ACTIVITY: An exact transcription of all the records, free of pictures, is the expected answer.

EXCERPTED RECORDS:
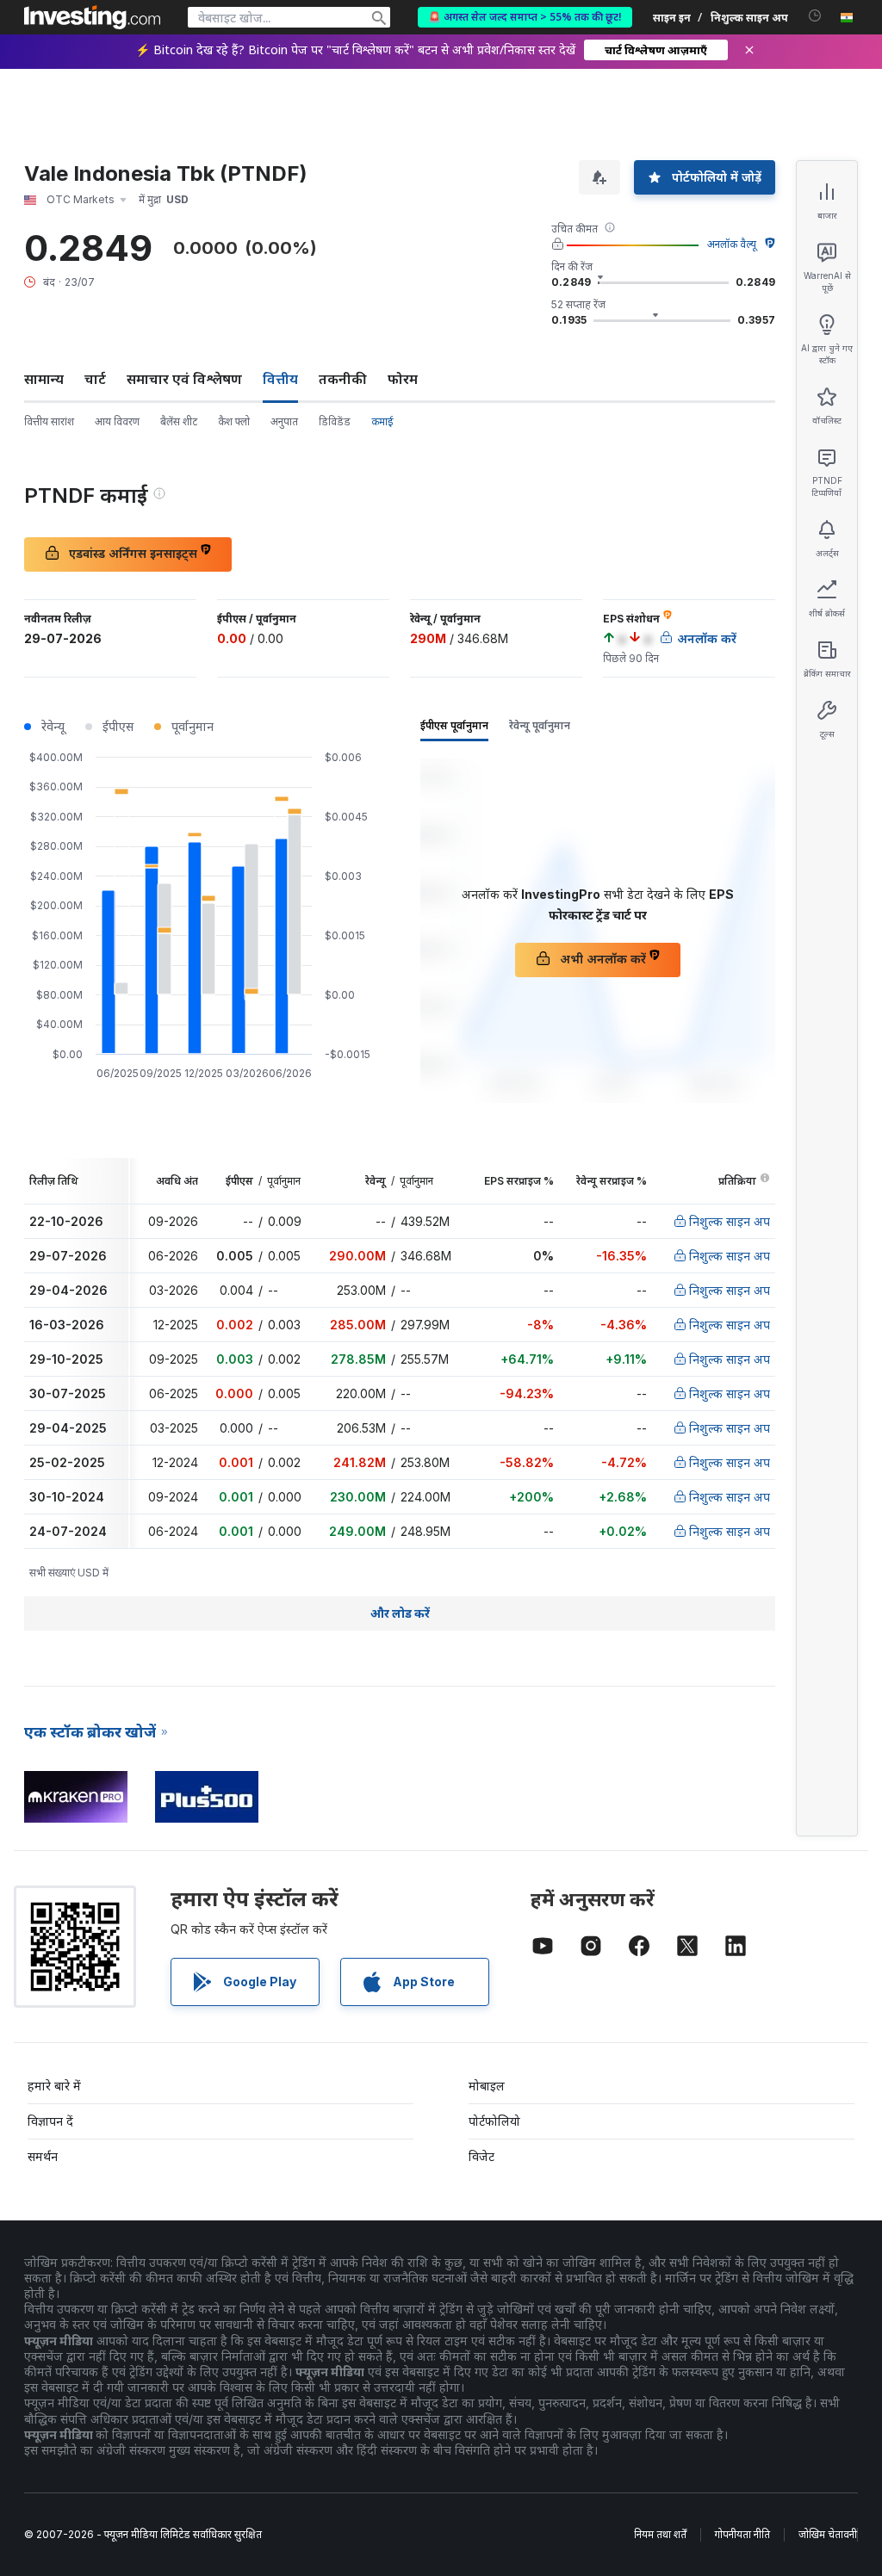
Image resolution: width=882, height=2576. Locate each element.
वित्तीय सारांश (49, 421)
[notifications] (815, 16)
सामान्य (44, 378)
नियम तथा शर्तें (660, 2534)
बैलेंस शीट (178, 421)
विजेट (481, 2156)
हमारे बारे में (54, 2085)
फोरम (403, 378)
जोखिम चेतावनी (827, 2534)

SOLUTION FOR THIS PROBLEM:
Image resolution: width=882, height=2576. Locate each element.
वित्तीय सारांश (49, 421)
[notifications] (815, 16)
सामान्य (44, 378)
नियम तथा शर्तें (660, 2534)
बैलेंस शीट (178, 421)
विजेट (481, 2156)
हमारे बारे में (54, 2085)
फोरम (403, 378)
जोखिम चेतावनी (827, 2534)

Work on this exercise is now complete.